Озвучивание не поддерживается в этом браузере
VII. Ангедония
Второго октября начался дождь и шёл шесть суток подряд.
Не ливень — он кончился в ночь на второе, будто закрыли кран. Началось другое: ровная, беззвучная морось, висящая в воздухе и не падающая, от которой не спасал зонт, потому что она подходила со всех сторон сразу.

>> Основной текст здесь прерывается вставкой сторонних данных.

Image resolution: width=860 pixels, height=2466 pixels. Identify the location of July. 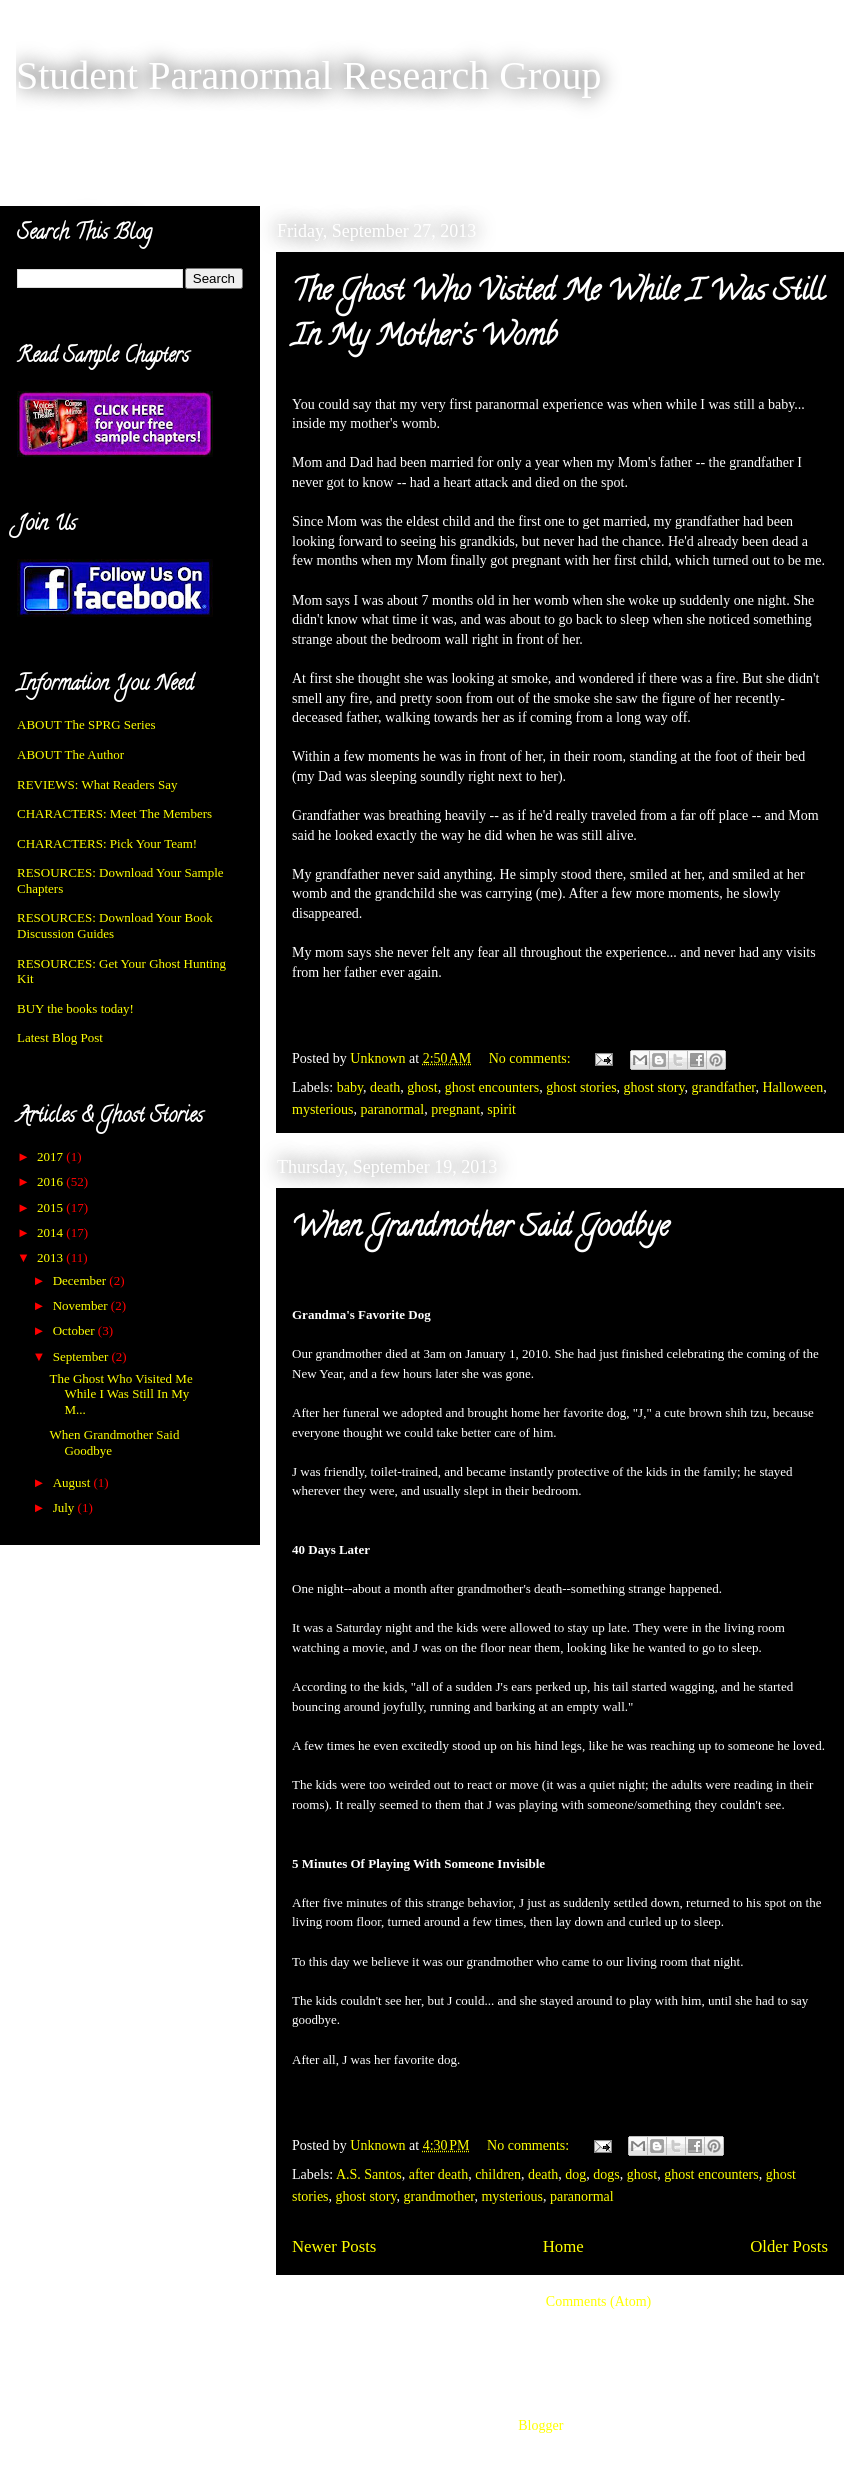
(65, 1507).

Небо опустилось до верхушек и осталось там. Свет в доме приходилось жечь с утра.
Валери смотрела из окна каждый вечер.
Она уже не считала это привычкой. Привычка — это то, что можно назвать и, назвав, оставить. Здесь было иначе: она подходила к стеклу, как подходят к телефону, который вот-вот зазвонит, и стояла, пока от холода не начинала болеть голова.
Дни складывались из мелочей и были похожи один на другой до неразличимости.
Виктория давала ей работу — не от строгости, а потому что считала безделье худшей из болезней. Валери чистила яблоки на желе, держала моток, крутила ручку старой машинки для отжима белья, разбирала на чердаке коробки с посудой, которую в этом доме не доставали двадцать лет. На левом запястье появилась ссадина от веревки, и Валери разглядывала её вечерами с тем же болезненным упоением, с каким когда-то изучала след от шиповника.
Одна царапина заживала — появлялась другая. Иногда она прижимала большой палец к свежей ссадине сильнее, чем нужно, и держала, пока не проступала кровь.
В субботу отец взял трубку на минуту, спросил про воздух и про лес и назвал её ma petite étoile. Валери сказала, что всё хорошо, что она много гуляет и принимает таблетки.
Ложь заняла полторы секунды и не оставила ничего — ни тяжести, ни облегчения.
Она положила телефон и некоторое время сидела на лестнице, под фотографиями, глядя на девочку лет шести на садовой скамейке, отвернувшую плечо от камеры. Мать. Ей стало интересно — отстранённо, как бывает интересно про чужих людей, — в какой момент между той девочкой и женщиной в машине с цифрами что-то закрылось и больше не открывалось.
***
По вечерам она сидела в кабинете Артура.
Виктория ничего не сказала — только принесла туда вторую лампу и однажды, проходя мимо, заметила: «Если найдёшь его записные книжки, там половина по-латыни, он это делал, чтобы я не читала».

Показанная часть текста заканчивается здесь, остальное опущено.